Hi, I’m new to FEniCS
I installed FEniCS on my ubuntu 16.04 LTS from the Ubuntu PPA and it works finely. However, when I tried to run the demo file, it returned this message:
ModuleNotFoundError: No module named 'dolfin'
I have Anaconda 4.4.0 with Python 3.6.1 installed on my system before I installed fenics. I also tried to install fenics using conda but it returned this message:
UnsatisfiableError: The following specifications were found to be in conflict:
- fenics
note: I didn’t upgrade my Anaconda because the last time I update it, I got errors everywhere and even I couldn’t import numpy
Can you elaborate a bit more on how did you install (and which version of) FEniCS
? Also, what do you mean by it works finely
? Specifically, if you are using both python
and python3
on your system it is a good idea to create a virtual environment (either conda
or python3-venv
) for FEniCS
and install all dependencies within it.
Hi,
I’m sorry, what I meant by “it works finely” is the installation process didn’t encounter any error.

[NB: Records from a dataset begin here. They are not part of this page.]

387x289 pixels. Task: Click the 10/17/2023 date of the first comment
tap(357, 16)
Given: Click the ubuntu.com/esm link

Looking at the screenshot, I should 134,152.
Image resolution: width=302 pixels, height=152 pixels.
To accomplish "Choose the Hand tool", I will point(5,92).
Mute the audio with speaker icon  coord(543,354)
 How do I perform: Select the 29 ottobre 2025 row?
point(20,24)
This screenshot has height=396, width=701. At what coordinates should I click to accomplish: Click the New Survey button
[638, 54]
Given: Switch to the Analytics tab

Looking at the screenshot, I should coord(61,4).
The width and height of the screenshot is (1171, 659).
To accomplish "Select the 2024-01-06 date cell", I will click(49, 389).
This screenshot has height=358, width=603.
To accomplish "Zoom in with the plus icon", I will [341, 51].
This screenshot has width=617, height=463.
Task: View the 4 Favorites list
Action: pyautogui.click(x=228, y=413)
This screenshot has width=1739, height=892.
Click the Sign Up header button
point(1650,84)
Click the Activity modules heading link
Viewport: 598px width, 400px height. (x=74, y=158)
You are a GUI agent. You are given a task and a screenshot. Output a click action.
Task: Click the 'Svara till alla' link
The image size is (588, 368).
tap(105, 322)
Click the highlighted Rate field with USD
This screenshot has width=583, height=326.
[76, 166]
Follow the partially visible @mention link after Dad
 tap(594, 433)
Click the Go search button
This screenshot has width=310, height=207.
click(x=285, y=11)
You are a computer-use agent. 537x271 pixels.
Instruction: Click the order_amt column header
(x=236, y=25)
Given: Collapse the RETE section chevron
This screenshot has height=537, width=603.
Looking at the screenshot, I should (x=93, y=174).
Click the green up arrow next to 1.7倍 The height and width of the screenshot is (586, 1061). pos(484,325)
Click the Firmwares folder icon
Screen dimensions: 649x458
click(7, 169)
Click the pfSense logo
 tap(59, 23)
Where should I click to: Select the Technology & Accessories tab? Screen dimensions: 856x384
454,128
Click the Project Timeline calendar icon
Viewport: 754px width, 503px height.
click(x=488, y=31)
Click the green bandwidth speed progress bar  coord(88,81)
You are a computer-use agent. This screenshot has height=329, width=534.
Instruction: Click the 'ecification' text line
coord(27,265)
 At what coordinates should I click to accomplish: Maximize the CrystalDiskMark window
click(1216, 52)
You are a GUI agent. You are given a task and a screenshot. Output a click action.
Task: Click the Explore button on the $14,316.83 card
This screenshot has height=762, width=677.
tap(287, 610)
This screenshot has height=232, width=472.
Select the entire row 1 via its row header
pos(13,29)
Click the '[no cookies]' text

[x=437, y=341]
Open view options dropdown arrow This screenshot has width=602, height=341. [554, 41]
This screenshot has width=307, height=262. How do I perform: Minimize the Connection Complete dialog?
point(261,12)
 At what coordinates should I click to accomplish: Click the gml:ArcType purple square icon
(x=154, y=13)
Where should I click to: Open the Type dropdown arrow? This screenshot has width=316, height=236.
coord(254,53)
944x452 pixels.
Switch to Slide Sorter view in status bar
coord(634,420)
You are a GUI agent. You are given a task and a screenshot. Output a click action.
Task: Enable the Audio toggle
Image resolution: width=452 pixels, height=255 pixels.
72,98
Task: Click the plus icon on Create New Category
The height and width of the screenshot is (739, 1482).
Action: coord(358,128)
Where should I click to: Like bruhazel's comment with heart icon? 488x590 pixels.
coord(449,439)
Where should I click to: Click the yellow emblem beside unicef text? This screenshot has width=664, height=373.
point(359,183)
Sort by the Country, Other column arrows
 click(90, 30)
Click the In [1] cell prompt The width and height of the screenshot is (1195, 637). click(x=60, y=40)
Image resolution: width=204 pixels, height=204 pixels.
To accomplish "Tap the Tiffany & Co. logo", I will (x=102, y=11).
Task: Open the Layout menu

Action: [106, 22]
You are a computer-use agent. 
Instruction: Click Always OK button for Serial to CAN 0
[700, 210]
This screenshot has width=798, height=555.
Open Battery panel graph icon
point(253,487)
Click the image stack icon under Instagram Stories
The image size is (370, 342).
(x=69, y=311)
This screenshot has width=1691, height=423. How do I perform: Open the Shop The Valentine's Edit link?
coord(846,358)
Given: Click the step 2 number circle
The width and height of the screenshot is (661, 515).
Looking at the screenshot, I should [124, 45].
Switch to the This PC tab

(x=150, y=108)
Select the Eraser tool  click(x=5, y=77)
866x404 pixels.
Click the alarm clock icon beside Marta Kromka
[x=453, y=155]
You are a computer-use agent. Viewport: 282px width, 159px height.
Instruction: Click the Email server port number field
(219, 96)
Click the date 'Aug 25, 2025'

I installed fenics 2019.1 by using the following commands:
sudo apt-get install --no-install-recommends software-properties-common
sudo add-apt-repository ppa:fenics-packages/fenics
sudo apt-get update
sudo apt-get install --no-install-recommends fenics
If I create a virtual environment using conda
and install fenics, the version that installed is version 2016 if I’m not mistaken, and it automatically installed Python 2.7. If I’m using fenics 2016, can I use Python 3.6 instead of 2.7?
Try running
python3 -c "from dolfin import *"
If this runs fine then you are good to go using python3
and instead of python
as I’m assuming that your system python
is still python2
(it only got updated to python3
in 18.04
).
Can you try echo
-ing the path to python3
using
which python3
I think that is due to both conda
and system python
being installed on your system. It is very much possible, and I have myself verified, to break the numpy
installation by updating packages naively. I can provide some help with installing a fresh conda distribution consistently, but the best way forward it to check the above paths first.